Functions to simplify day to day BI work.


License
MIT
Install
pip install bi_powerhouse==0.5.1

Documentation

bi_powerhouse

Examples

Utilities

get_secret

##########################################
# get secret from AWS credential manager

from bi_powerhouse.utilities.get_secret import get_secret as get_secret

secret = get_secret('secret_name',
                    aws_access_key_id='access_key',
                    aws_secret_access_key='secret_access_key')

run_query

##########################################
# run a query from a specified sql file on a RDS instance
# the query is a simple SELECT * FROM authors limit 10
# where the authors table is just dummy data

from bi_powerhouse.utilities.run_query import run_query as run_query

##########################################
# first return as dictionary

results = run_query(secret['engine'], 'mysql_test.sql', secret['host'], secret['port'], secret['username'],
                    secret['password'], secret['dbname'], return_as='dict')

- Stored data -
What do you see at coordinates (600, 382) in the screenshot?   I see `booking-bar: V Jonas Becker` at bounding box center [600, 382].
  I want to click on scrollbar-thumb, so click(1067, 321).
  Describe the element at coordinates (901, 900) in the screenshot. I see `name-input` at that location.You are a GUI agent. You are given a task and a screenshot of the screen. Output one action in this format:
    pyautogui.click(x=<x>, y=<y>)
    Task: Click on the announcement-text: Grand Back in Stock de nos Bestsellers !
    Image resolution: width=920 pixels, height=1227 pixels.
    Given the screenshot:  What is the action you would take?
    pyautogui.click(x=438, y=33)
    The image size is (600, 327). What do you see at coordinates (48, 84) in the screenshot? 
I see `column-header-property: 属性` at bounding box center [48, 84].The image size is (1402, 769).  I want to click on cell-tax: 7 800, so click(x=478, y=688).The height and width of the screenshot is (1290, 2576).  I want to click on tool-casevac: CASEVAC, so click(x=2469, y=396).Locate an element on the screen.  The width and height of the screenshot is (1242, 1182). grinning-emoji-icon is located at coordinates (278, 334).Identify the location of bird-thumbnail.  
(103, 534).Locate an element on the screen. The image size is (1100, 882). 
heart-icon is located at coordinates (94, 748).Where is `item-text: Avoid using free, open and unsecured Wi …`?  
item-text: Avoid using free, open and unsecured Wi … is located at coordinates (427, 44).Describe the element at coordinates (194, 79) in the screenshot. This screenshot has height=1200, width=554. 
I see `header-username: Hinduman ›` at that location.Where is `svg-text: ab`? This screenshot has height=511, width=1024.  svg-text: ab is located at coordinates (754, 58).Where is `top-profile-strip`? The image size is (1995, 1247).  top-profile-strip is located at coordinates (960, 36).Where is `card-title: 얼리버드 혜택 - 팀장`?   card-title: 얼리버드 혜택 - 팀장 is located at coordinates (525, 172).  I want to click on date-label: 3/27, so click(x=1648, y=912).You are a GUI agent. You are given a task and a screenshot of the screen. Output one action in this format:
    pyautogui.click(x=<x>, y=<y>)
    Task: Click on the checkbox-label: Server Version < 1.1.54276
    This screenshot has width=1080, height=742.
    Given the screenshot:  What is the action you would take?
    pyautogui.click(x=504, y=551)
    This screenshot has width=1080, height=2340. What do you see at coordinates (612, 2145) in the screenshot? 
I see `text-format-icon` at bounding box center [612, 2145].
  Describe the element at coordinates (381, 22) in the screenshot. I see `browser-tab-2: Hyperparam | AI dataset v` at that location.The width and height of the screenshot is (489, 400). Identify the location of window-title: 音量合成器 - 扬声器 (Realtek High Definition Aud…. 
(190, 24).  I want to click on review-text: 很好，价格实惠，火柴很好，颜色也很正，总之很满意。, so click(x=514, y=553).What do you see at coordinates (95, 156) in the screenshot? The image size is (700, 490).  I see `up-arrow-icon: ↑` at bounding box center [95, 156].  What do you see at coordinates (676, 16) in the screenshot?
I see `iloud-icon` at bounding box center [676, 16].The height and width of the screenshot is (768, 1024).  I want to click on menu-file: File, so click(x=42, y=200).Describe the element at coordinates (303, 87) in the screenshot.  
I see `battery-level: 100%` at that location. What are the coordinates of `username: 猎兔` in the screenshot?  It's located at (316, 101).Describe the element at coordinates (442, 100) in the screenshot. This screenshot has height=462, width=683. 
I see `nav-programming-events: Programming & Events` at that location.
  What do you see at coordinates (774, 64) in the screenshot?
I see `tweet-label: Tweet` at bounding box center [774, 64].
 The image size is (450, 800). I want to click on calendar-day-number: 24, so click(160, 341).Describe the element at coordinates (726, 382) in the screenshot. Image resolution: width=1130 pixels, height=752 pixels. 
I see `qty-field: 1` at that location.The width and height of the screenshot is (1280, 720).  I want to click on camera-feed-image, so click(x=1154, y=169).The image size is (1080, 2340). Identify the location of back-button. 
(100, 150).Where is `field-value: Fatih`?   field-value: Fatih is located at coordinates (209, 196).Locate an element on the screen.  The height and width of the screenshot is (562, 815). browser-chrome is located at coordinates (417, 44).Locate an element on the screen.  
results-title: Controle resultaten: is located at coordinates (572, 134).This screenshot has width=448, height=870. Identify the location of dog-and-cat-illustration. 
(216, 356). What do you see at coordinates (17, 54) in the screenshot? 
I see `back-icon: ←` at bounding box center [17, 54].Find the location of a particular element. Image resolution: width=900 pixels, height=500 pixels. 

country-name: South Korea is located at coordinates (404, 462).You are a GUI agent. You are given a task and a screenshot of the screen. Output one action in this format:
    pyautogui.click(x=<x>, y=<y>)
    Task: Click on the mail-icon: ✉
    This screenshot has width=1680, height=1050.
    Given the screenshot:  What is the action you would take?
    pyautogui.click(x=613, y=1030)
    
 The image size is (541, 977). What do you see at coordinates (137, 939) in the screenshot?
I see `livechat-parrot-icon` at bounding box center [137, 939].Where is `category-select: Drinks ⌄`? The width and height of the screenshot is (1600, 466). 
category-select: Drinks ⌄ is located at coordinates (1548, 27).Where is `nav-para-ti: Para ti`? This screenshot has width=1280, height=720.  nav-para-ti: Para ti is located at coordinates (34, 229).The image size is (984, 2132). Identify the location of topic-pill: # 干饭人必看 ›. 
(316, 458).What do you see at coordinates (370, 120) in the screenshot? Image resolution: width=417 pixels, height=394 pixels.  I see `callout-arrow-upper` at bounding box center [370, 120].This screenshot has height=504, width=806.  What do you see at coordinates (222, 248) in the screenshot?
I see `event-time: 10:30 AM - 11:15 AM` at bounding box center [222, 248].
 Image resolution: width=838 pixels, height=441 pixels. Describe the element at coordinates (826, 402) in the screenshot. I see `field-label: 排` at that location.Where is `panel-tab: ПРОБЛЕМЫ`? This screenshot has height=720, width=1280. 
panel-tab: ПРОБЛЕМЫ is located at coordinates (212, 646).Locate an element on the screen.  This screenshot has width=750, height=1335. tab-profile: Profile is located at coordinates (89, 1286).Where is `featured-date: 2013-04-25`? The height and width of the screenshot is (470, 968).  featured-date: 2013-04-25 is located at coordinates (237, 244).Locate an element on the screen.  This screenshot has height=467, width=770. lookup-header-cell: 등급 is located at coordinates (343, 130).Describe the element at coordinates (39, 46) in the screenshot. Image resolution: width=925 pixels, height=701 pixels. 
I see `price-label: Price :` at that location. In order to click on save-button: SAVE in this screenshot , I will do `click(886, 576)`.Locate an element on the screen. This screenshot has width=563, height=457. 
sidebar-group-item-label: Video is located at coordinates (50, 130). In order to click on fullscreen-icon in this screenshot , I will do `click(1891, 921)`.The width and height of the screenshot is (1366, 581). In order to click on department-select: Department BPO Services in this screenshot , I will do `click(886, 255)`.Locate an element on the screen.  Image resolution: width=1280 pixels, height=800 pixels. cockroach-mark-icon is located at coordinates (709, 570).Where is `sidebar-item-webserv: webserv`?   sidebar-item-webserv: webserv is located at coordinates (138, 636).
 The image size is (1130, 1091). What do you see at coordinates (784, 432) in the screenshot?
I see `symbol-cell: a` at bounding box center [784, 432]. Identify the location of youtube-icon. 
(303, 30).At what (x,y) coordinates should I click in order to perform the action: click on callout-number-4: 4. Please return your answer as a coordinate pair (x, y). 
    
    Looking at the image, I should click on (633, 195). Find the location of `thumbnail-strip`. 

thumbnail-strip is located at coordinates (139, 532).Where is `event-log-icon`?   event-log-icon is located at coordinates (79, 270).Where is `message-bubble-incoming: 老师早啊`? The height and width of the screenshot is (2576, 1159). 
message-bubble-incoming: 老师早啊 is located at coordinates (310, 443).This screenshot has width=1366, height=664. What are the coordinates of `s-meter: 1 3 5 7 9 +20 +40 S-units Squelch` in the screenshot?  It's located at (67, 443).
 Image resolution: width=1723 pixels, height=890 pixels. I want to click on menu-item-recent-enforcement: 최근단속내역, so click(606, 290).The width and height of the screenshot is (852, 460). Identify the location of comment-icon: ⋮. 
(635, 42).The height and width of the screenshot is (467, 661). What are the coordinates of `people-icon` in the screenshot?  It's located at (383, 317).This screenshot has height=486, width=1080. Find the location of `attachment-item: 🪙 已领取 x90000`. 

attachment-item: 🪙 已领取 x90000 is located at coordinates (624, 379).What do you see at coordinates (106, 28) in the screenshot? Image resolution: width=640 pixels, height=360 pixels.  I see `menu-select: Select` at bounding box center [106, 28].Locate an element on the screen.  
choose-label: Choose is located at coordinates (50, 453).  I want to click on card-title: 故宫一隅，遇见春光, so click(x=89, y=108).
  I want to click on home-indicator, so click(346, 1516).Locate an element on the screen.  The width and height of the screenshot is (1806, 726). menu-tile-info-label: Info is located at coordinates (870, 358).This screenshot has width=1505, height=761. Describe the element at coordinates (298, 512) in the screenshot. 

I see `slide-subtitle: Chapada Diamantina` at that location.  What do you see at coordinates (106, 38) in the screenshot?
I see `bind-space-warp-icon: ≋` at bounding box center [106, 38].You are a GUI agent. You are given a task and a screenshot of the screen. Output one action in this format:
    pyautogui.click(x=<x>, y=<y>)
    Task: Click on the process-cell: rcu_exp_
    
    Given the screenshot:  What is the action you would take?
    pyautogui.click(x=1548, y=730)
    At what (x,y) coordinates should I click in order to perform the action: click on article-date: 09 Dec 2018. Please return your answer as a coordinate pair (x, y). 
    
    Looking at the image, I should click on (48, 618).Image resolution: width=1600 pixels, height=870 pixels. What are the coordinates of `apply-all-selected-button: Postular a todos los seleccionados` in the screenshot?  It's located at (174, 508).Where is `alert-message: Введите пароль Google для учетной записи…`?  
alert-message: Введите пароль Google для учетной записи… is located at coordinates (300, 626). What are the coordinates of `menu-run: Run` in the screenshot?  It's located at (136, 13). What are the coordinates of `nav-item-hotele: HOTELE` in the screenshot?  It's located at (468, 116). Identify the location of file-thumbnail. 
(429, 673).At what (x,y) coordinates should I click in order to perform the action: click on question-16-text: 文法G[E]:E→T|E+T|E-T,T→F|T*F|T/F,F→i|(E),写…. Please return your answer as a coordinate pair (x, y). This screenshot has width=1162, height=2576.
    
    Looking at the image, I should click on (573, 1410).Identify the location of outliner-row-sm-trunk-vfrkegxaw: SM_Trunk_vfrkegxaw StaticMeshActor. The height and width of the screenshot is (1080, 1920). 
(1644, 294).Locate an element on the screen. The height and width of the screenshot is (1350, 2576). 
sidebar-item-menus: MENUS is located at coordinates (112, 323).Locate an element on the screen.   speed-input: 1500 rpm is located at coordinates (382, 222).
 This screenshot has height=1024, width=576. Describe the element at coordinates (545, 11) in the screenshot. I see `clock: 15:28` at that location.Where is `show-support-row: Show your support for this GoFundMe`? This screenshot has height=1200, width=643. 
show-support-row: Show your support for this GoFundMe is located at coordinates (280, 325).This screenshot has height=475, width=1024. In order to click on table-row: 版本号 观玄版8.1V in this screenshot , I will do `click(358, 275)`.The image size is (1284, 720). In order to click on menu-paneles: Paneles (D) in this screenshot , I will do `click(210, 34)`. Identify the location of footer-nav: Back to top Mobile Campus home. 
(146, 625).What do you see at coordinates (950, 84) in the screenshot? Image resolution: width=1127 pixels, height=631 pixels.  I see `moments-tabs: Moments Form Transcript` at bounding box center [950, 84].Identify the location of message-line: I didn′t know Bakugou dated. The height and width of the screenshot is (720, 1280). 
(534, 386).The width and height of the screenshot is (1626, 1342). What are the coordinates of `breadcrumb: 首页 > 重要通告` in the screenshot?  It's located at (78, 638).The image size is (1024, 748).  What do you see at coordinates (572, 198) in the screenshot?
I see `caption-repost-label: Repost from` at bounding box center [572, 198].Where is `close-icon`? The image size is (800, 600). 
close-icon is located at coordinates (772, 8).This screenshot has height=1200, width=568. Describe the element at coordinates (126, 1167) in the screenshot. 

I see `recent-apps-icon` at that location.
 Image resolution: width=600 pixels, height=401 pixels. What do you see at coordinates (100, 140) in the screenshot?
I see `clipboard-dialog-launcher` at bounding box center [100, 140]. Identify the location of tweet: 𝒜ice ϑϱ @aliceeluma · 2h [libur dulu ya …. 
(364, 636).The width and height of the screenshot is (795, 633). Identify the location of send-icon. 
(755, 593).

- PARTS OF THE EXERCISE -
[a] In one to three sentences, explain what the bi_powerhouse page says its functions are for.
[b] Which license does the bi_powerhouse page list for the package?
[c] Return the passage of the bi_powerhouse page that begins at the words "from bi_powerhouse.utilities.get_secret import" and stops after "aws_secret_access_key='secret_access_key')".
The stored data is separate material and has no connection to the bi_powerhouse page.

- TASK-BY-TASK SOLUTIONS -
[a] The functions are meant to simplify day-to-day BI work.

[b] MIT.

[c]
from bi_powerhouse.utilities.get_secret import get_secret as get_secret

secret = get_secret('secret_name',
                    aws_access_key_id='access_key',
                    aws_secret_access_key='secret_access_key')